Last week in class, I presented the following problem:
The potential energy per Na⁺–Cl⁻ pair within a NaCl crystal can be expressed as:
$$E(r) = -\frac{e^2 M}{4\pi \varepsilon_0 r} + \frac{B}{r^m}$$
where \( M = 1.748 \) and \( m = 8.0 \) are dimensionless constants. The constant \( B \) has been determined to be \( 6.972 \times 10^{-96} \, \text{J} \cdot \text{m}^8 \). Calculate the bond energy at equilibrium.
This is a fairly standard problem for Materials Science & Engineering students. The first step is to determine the equilibrium bond length, which can then be substituted into the energy expression to find the bond energy. To find the equilibrium bond length, we take the derivative of \( E(r) \) with respect to \( r \), and set it equal to zero:
$$\frac{dE}{dr} = \frac{e^2 M}{4\pi \varepsilon_0 r^2} – \frac{mB}{r^{m+1}} = 0 \quad \text{at} \quad r = r_0$$
Rearranging:
$$\frac{e^2 M}{4\pi \varepsilon_0 r_0^2} = \frac{mB}{r_0^{m+1}}$$
Solving for \( r_0 \):
$$r_0 = \left( \frac{4\pi \varepsilon_0 mB}{e^2 M} \right)^{1/(m-1)}$$
Since all constants are given in SI units, it is natural to work in SI, and the unit for \( r_0 \) is expected to be meters. Plugging in the values:
$$r_0 = \left( \frac{4\pi \cdot 8.85 \times 10^{-12} \cdot 8 \cdot 6.972 \times 10^{-96}}{(1.6 \times 10^{-19})^2 \cdot 1.748} \right)^{1/7}$$
Most students had no trouble reaching this step. However, when they used their calculators to compute the value, they got “0” as the result. This caused confusion—clearly, the equilibrium bond length cannot be zero. Even after double-checking the inputs, the calculators still returned zero.

## Problem
Answer these from the text about the NaCl bond energy problem:
(a) What value is given for the constant M?
(b) According to the text, what is the first step in solving the problem?
(c) What result did the students' calculators show for the equilibrium bond length?

## Supplied material
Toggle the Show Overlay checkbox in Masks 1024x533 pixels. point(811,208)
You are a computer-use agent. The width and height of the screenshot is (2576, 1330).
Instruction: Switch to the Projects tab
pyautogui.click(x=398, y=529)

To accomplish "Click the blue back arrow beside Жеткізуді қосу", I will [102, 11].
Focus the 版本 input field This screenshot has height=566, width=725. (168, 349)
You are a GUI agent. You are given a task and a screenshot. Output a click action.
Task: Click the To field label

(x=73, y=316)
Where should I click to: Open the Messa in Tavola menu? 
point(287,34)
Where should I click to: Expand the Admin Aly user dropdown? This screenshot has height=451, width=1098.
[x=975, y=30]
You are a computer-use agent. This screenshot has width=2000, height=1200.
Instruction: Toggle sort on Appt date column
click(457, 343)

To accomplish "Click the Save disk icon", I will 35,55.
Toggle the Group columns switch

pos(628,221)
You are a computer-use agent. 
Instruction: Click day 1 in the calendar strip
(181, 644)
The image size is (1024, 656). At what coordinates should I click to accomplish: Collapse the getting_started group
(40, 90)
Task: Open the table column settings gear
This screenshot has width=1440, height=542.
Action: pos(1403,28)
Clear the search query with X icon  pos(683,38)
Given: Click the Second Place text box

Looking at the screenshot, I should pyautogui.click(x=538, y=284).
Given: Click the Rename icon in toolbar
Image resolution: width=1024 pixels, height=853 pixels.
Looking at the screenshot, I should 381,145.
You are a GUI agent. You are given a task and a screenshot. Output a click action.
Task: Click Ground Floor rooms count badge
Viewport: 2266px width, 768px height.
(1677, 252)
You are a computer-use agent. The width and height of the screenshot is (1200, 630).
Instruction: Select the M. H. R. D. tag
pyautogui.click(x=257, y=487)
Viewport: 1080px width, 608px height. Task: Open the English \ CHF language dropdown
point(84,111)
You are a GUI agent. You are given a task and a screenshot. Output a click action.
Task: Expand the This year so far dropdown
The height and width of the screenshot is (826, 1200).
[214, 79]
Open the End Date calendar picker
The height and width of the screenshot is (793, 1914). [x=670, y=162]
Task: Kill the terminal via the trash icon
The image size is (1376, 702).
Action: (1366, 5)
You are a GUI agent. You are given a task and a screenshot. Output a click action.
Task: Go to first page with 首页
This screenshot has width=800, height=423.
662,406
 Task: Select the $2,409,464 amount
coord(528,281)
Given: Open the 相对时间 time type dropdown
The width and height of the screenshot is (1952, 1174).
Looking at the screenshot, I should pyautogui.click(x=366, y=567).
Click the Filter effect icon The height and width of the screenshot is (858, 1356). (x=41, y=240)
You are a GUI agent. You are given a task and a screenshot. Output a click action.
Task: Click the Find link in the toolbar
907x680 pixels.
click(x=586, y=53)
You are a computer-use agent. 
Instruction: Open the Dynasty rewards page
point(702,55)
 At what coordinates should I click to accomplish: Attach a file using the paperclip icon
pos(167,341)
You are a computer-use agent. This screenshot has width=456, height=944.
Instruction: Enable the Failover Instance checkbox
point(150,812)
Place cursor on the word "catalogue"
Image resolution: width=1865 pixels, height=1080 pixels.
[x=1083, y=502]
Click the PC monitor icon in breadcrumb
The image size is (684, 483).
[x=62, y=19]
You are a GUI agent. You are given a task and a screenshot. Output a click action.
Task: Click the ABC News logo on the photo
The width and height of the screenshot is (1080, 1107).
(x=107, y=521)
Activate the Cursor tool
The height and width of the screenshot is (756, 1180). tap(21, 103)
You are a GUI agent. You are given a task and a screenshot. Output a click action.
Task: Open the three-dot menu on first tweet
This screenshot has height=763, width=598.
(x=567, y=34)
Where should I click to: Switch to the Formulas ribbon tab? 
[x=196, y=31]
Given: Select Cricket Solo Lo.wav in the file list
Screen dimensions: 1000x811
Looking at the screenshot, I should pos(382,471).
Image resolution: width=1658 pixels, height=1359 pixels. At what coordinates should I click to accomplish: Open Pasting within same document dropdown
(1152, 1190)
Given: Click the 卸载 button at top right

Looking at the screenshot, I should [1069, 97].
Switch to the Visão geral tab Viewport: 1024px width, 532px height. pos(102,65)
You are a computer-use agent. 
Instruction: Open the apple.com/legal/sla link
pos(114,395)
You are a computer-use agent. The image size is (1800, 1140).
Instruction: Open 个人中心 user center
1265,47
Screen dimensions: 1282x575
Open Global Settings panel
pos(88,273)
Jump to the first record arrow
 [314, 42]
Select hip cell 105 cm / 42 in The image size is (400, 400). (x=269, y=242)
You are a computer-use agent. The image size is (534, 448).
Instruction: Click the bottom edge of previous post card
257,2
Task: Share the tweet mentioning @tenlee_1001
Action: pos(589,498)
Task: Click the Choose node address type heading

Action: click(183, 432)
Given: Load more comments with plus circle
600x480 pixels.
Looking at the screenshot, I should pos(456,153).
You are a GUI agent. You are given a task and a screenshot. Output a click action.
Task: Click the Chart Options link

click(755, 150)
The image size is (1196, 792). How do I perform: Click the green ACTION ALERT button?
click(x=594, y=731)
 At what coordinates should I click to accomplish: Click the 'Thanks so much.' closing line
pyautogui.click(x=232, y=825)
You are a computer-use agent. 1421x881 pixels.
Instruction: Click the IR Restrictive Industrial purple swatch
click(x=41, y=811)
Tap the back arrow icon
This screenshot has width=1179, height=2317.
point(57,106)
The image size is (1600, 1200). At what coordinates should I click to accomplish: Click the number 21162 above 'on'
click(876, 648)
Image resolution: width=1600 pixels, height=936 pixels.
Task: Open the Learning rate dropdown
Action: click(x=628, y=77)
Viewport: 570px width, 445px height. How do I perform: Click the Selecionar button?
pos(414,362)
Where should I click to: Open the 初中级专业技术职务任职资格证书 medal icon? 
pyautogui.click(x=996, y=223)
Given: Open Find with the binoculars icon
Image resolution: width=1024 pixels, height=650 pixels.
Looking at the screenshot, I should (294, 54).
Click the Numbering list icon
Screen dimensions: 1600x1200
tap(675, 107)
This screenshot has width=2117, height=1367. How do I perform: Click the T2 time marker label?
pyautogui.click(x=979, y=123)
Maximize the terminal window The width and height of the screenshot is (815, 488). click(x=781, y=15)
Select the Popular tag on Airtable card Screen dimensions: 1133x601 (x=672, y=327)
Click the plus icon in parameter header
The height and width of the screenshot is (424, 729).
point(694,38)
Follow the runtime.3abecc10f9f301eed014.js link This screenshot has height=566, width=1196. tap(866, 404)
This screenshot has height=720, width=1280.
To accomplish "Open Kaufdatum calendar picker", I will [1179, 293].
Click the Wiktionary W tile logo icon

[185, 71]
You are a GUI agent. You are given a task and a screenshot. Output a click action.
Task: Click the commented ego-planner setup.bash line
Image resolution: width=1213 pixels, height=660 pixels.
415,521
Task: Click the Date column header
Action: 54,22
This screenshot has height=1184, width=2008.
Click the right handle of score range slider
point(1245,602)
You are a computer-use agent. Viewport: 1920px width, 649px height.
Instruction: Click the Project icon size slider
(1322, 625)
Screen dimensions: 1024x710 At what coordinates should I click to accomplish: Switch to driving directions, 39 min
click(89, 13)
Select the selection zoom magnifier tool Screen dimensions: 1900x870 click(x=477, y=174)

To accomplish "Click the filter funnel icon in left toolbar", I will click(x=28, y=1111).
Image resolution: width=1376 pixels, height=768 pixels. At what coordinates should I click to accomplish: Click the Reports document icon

## Task response
(a) 1.748
(b) Determine the equilibrium bond length.
(c) 0